# Objective:
Retype the stretch of material from the line containing "Click the General folder breadcrumb" through the line containing "click(451, 407)", both lines included, and nothing else.

# Listed records:
____

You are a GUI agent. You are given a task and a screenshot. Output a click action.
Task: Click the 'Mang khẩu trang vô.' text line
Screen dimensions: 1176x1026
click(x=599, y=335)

____

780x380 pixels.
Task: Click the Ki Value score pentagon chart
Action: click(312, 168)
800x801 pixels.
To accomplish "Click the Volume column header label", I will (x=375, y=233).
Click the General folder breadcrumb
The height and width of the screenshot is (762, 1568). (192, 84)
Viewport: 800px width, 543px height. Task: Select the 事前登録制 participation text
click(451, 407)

____

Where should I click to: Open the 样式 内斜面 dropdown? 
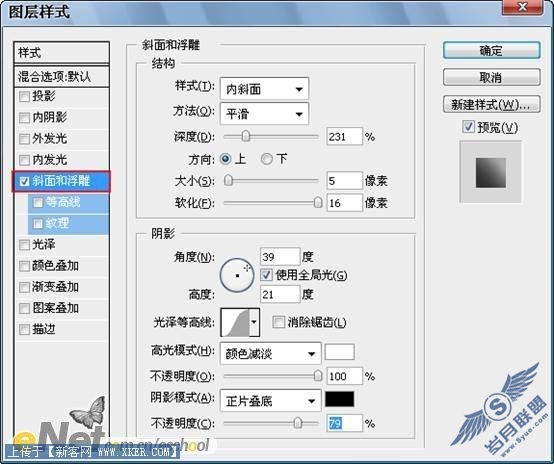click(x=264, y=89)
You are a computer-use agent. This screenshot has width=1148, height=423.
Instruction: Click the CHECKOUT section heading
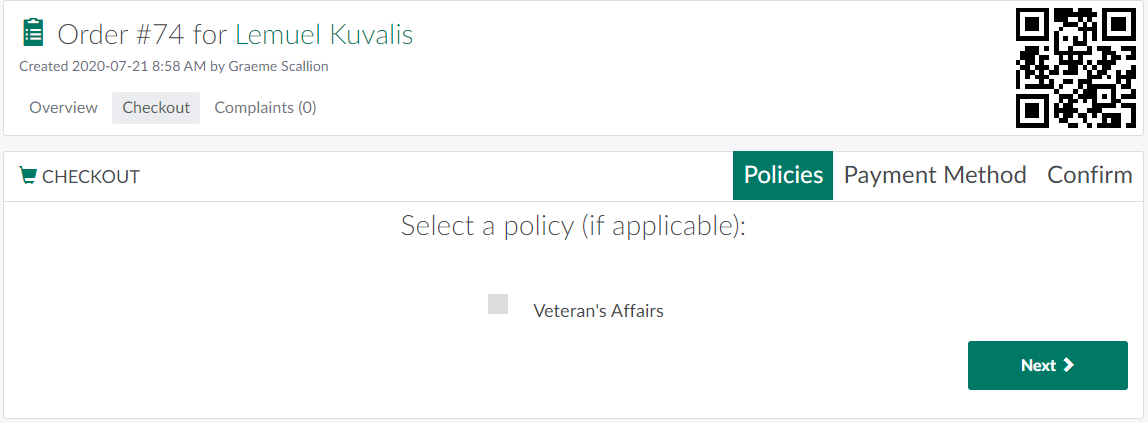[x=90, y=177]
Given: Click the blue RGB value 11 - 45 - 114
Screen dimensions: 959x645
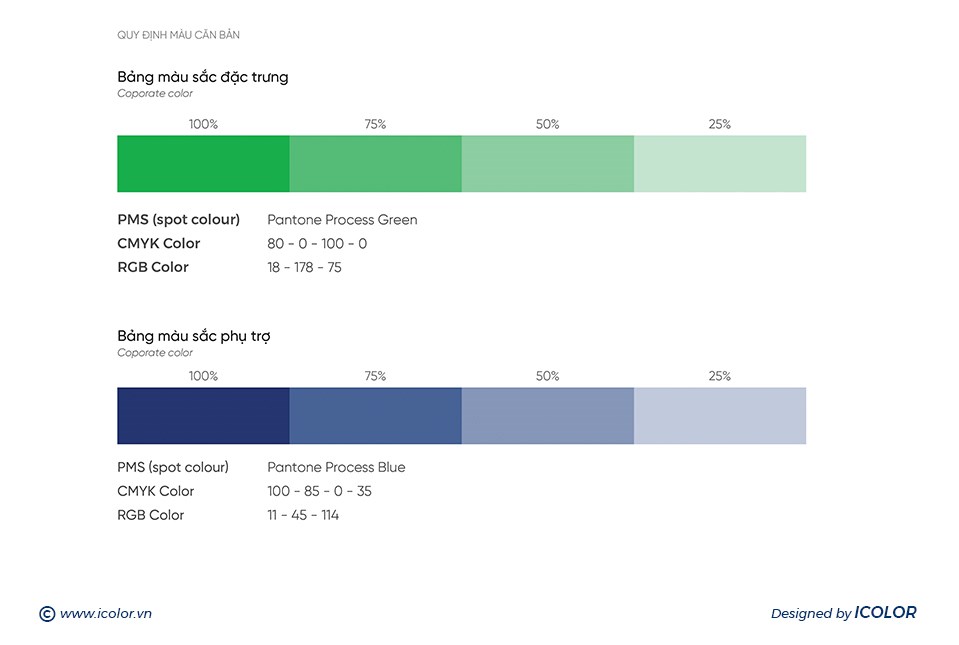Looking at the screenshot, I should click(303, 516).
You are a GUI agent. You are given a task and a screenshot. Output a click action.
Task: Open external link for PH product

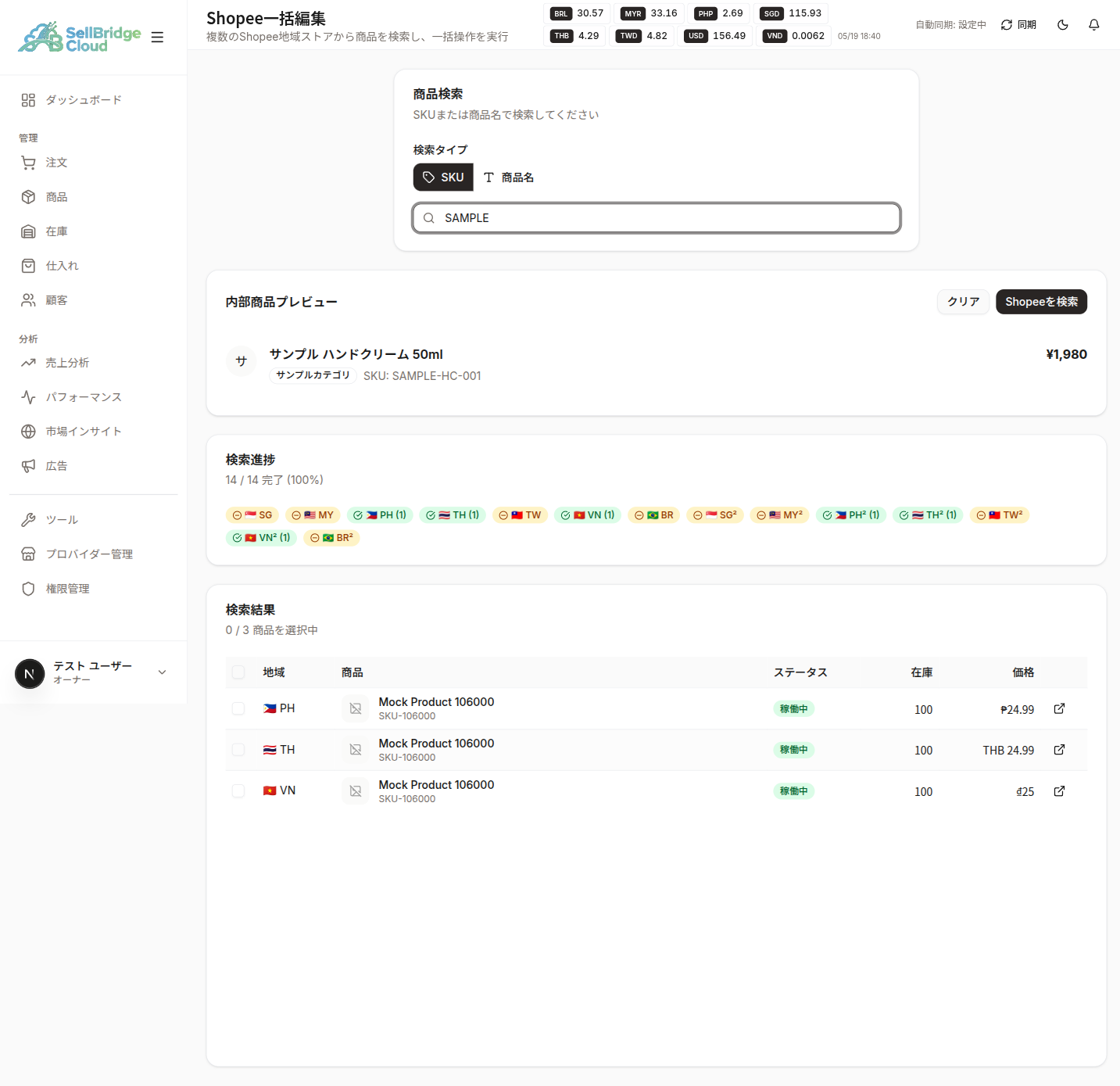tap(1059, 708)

____

# Task answer:
Click the General folder breadcrumb
The height and width of the screenshot is (762, 1568). (192, 84)
Viewport: 800px width, 543px height. Task: Select the 事前登録制 participation text
click(451, 407)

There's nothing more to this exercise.